Update the data below by changing every "Where should I click to" to "Where do I click to" and leaving everything else unchanged.
=== MATERIAL PROVIDED ===
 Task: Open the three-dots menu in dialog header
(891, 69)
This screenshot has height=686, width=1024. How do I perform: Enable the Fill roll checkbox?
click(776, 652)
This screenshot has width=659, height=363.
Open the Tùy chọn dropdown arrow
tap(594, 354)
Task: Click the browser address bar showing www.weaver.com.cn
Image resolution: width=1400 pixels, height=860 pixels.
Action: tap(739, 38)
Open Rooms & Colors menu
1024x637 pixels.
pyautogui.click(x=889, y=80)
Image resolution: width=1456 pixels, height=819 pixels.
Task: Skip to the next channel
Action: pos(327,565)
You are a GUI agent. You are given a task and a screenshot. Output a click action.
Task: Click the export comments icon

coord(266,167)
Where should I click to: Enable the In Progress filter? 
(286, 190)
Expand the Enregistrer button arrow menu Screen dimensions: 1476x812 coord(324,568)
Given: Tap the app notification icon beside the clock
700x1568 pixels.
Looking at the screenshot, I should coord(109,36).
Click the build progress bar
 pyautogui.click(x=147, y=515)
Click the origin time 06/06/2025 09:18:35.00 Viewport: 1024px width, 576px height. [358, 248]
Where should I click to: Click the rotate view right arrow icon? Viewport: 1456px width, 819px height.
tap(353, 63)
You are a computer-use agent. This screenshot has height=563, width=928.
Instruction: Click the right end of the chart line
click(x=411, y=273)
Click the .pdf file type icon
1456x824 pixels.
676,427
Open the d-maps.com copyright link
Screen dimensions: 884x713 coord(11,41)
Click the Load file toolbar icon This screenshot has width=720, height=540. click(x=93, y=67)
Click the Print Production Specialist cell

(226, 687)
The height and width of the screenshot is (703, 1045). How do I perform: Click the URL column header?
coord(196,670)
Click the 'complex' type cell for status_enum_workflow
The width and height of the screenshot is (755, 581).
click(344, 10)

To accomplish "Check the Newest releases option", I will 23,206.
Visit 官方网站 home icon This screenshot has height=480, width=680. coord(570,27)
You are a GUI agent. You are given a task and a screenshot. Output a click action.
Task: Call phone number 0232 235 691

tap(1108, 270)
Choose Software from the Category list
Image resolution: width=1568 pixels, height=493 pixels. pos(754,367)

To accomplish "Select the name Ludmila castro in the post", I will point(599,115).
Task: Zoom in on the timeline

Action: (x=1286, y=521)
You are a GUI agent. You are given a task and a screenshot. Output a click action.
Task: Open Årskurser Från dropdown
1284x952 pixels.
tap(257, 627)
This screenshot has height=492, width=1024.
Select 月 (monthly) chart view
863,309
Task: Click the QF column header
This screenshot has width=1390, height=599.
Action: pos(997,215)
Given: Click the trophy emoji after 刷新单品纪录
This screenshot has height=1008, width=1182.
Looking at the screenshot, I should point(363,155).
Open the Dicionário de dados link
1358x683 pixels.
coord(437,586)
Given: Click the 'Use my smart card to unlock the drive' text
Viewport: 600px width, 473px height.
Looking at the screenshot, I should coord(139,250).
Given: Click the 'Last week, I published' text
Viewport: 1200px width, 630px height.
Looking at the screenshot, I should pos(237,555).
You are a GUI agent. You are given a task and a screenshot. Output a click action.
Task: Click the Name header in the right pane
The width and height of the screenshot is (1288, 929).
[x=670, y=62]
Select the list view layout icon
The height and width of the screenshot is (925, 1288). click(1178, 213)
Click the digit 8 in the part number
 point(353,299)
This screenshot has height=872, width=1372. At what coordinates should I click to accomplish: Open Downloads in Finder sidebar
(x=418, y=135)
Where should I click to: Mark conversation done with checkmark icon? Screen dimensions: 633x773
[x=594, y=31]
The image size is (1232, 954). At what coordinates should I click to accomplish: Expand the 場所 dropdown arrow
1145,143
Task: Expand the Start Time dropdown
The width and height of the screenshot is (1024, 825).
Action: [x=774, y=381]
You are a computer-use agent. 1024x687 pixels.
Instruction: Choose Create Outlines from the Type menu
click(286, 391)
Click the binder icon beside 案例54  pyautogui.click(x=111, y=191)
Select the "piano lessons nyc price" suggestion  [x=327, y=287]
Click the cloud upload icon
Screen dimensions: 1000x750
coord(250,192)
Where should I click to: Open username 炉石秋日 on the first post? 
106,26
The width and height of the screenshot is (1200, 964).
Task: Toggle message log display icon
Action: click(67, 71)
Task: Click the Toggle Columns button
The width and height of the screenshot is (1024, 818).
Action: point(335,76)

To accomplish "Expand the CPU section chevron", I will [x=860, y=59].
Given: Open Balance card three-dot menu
===
WRITTEN SOLUTION
 Task: Open the three-dots menu in dialog header
(891, 69)
This screenshot has height=686, width=1024. How do I perform: Enable the Fill roll checkbox?
click(776, 652)
This screenshot has width=659, height=363.
Open the Tùy chọn dropdown arrow
tap(594, 354)
Task: Click the browser address bar showing www.weaver.com.cn
Image resolution: width=1400 pixels, height=860 pixels.
Action: tap(739, 38)
Open Rooms & Colors menu
1024x637 pixels.
pyautogui.click(x=889, y=80)
Image resolution: width=1456 pixels, height=819 pixels.
Task: Skip to the next channel
Action: pos(327,565)
You are a GUI agent. You are given a task and a screenshot. Output a click action.
Task: Click the export comments icon

coord(266,167)
Where do I click to: Enable the In Progress filter? 
(286, 190)
Expand the Enregistrer button arrow menu Screen dimensions: 1476x812 coord(324,568)
Given: Tap the app notification icon beside the clock
700x1568 pixels.
Looking at the screenshot, I should coord(109,36).
Click the build progress bar
 pyautogui.click(x=147, y=515)
Click the origin time 06/06/2025 09:18:35.00 Viewport: 1024px width, 576px height. [358, 248]
Where do I click to: Click the rotate view right arrow icon? Viewport: 1456px width, 819px height.
tap(353, 63)
You are a computer-use agent. This screenshot has height=563, width=928.
Instruction: Click the right end of the chart line
click(x=411, y=273)
Click the .pdf file type icon
1456x824 pixels.
676,427
Open the d-maps.com copyright link
Screen dimensions: 884x713 coord(11,41)
Click the Load file toolbar icon This screenshot has width=720, height=540. click(x=93, y=67)
Click the Print Production Specialist cell

(226, 687)
The height and width of the screenshot is (703, 1045). How do I perform: Click the URL column header?
coord(196,670)
Click the 'complex' type cell for status_enum_workflow
The width and height of the screenshot is (755, 581).
click(344, 10)

To accomplish "Check the Newest releases option", I will 23,206.
Visit 官方网站 home icon This screenshot has height=480, width=680. coord(570,27)
You are a GUI agent. You are given a task and a screenshot. Output a click action.
Task: Call phone number 0232 235 691

tap(1108, 270)
Choose Software from the Category list
Image resolution: width=1568 pixels, height=493 pixels. pos(754,367)

To accomplish "Select the name Ludmila castro in the post", I will point(599,115).
Task: Zoom in on the timeline

Action: (x=1286, y=521)
You are a GUI agent. You are given a task and a screenshot. Output a click action.
Task: Open Årskurser Från dropdown
1284x952 pixels.
tap(257, 627)
This screenshot has height=492, width=1024.
Select 月 (monthly) chart view
863,309
Task: Click the QF column header
This screenshot has width=1390, height=599.
Action: pos(997,215)
Given: Click the trophy emoji after 刷新单品纪录
This screenshot has height=1008, width=1182.
Looking at the screenshot, I should point(363,155).
Open the Dicionário de dados link
1358x683 pixels.
coord(437,586)
Given: Click the 'Use my smart card to unlock the drive' text
Viewport: 600px width, 473px height.
Looking at the screenshot, I should coord(139,250).
Given: Click the 'Last week, I published' text
Viewport: 1200px width, 630px height.
Looking at the screenshot, I should pos(237,555).
You are a GUI agent. You are given a task and a screenshot. Output a click action.
Task: Click the Name header in the right pane
The width and height of the screenshot is (1288, 929).
[x=670, y=62]
Select the list view layout icon
The height and width of the screenshot is (925, 1288). click(1178, 213)
Click the digit 8 in the part number
 point(353,299)
This screenshot has height=872, width=1372. At what coordinates should I click to accomplish: Open Downloads in Finder sidebar
(x=418, y=135)
Where do I click to: Mark conversation done with checkmark icon? Screen dimensions: 633x773
[x=594, y=31]
The image size is (1232, 954). At what coordinates should I click to accomplish: Expand the 場所 dropdown arrow
1145,143
Task: Expand the Start Time dropdown
The width and height of the screenshot is (1024, 825).
Action: [x=774, y=381]
You are a computer-use agent. 1024x687 pixels.
Instruction: Choose Create Outlines from the Type menu
click(286, 391)
Click the binder icon beside 案例54  pyautogui.click(x=111, y=191)
Select the "piano lessons nyc price" suggestion  [x=327, y=287]
Click the cloud upload icon
Screen dimensions: 1000x750
coord(250,192)
Where do I click to: Open username 炉石秋日 on the first post? 
106,26
The width and height of the screenshot is (1200, 964).
Task: Toggle message log display icon
Action: click(67, 71)
Task: Click the Toggle Columns button
The width and height of the screenshot is (1024, 818).
Action: point(335,76)

To accomplish "Expand the CPU section chevron", I will [x=860, y=59].
Given: Open Balance card three-dot menu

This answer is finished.